Den Eltern steht frei, für das Treffen mit dem oder der Gutachter*in einen Ort zu wählen, an dem sie sich wohl fühlen – das kann das eigene Wohnzimmer, aber auch ein Café sein. Dort sprechen sie über die Art der Bildung (z.B. verwendete Materialien, Tätigkeiten und Lernsituationen), die ihrem Kind zur Verfügung steht. Manche Eltern sind vor diesem Termin verständlicherweise sehr aufgeregt. Im Nachhinein beschreiben viele ihn aber als simple Gelegenheit, in offener und angenehmer Atmosphäre ihre Angaben aus dem Antrag mit Leben zu füllen. Da die geforderte „Mindestbildung“ nirgendwo genau definiert wird, müssen Eltern weder eine formale Qualifikation vorweisen, noch bestimmte Lehrpläne oder Methoden befolgen. Wichtig scheint vor allem, dass sie Interesse und Motivation für die Bildung ihres Kindes mitbringen und ihm ermöglichen, seine Potentiale zu entfalten. Wie das im Einzelnen konkret geschieht, darf jedoch vor dem Hintergrund der individuellen Interessen, Bedürfnisse und Fähigkeiten des jungen Menschen sowie den Möglichkeiten seiner Familie sehr unterschiedlich sein. Wenn Eltern z.B. beschreiben, dass ihr Kind beim Backen und Einkaufen rechnet, Zutatenlisten schreibt, sich intensiv um das Haustier kümmert, mit Freund*innen zum Fußballspielen trifft und andere spezielle Interessen (z.B. ein Musikinstrument oder Kunsthandwerk) verfolgt, gilt all das als Bereitstellen von Bildung. Generell scheinen die meisten Gutachter*innen mit dem Konzept von Unschooling vertraut zu sein und den individuellen Herangehensweisen aller Familien viel Wertschätzung entgegenzubringen. Auch das folgende Zitat aus den Leitlinien zur Durchführung der Assessments1 macht deutlich, dass Home-based Education nicht als Imitation von Schule betrachtet werden sollte:

It is critically important that those involved in the assessment of educational provision at home recognise that the customs, practices and standards that obtain generally in school-based education are not necessarily relevant to education that is provided in places other than recognised schools. (…) Home-based education may vary considerably, depending on the individual circumstances of the family and child (…) Many home-based educators use an informal or semi-informal approach, in which opportunities for learning that arise in everyday experiences are used in a highly flexible, child-centred manner. (…) It should also be noted that parents who start with a formal approach often change to a more informal one over time.“ (p. 21-22)

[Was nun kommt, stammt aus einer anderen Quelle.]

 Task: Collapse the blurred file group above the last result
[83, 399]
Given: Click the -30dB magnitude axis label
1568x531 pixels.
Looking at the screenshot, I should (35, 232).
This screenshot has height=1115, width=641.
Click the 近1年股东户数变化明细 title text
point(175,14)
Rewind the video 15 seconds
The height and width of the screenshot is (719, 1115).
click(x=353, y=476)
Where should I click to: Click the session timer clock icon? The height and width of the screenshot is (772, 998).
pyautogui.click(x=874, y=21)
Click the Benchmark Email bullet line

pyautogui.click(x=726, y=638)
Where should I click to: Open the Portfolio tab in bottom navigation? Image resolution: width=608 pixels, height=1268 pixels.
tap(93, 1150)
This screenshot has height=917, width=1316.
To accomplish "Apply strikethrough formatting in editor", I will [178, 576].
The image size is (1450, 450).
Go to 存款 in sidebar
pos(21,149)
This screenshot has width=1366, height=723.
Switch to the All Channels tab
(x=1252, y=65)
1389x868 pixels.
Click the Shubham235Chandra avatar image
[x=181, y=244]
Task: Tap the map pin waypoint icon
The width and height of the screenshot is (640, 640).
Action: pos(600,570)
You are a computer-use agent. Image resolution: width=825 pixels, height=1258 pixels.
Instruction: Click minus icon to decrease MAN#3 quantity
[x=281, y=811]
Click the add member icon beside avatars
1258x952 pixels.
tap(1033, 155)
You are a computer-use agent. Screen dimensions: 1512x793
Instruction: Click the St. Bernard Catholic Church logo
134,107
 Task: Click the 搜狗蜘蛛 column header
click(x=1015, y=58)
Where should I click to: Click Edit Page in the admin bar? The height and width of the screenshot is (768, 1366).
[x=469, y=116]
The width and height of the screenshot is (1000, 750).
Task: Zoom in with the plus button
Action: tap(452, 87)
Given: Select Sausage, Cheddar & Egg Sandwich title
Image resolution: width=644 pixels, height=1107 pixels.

Es ist von entscheidender Bedeutung, dass die an der Überprüfung des häuslichen Bildungsangebots beteiligten Personen erkennen, dass die Bräuche, Praktiken und Standards, die allgemein in schulischer Bildung vorherrschen, nicht unbedingt für Bildung außerhalb staatlich anerkannter Schulen gelten. (…) Der häusliche Unterricht kann je nach den individuellen Umständen der Familie und des Kindes erheblich variieren. (…) Viele Heimpädagogen verfolgen einen informellen oder semi-informellen Ansatz, bei dem Lernmöglichkeiten, die sich aus alltäglichen Erfahrungen ergeben, sehr flexibel und kindzentriert genutzt werden. (…) Es sollte auch beachtet werden, dass Eltern, die mit einem formellen Ansatz beginnen, im Laufe der Zeit häufig zu einem informelleren Ansatz übergehen.“ (S. 21-22)

Während der Beschäftigung mit den rechtlichen Grundlagen und formalen Abläufen ist mir noch einmal deutlich geworden, wie viel Vertrauen den Familien hier entgegengebracht wird. Nach meinem Empfinden wird grundsätzlich davon ausgegangen, dass Eltern ihre Kinder sehr gut kennen und ausgezeichnet auf deren Bedürfnisse eingehen können und wollen. Dabei werden individuelle Situationen, Wünsche und Lebenswege bewusst anerkannt und unterstützt: Was für einen Menschen gut passt, muss für den anderen nicht erstrebenswert sein. Im Grunde ist das eine Selbstverständlichkeit, doch in Deutschland erschien uns dieser Zustand unerreichbar. Dort fühlten wir als Eltern, dass uns in erster Linie Misstrauen und (im Bezug auf Unschooling) regelrechte Feindseligkeit entgegengebracht wurden, die uns in permanenten inneren Stress und Rechtfertigungsnot versetzten. Wie tief die inneren Wunden daraus sind, merke ich, wenn ich im Kontakt mit irischen Behörden meterhohe innere Schutzwälle auftürme. Nach einer Weile realisiere ich meist, dass ich keinen davon brauche, weil die Menschen dort wirklich helfen wollen (übrigens oft auf eine bezaubernd herzliche Art). Der Staat ist da, um zu unterstützen, nicht um zu kontrollieren.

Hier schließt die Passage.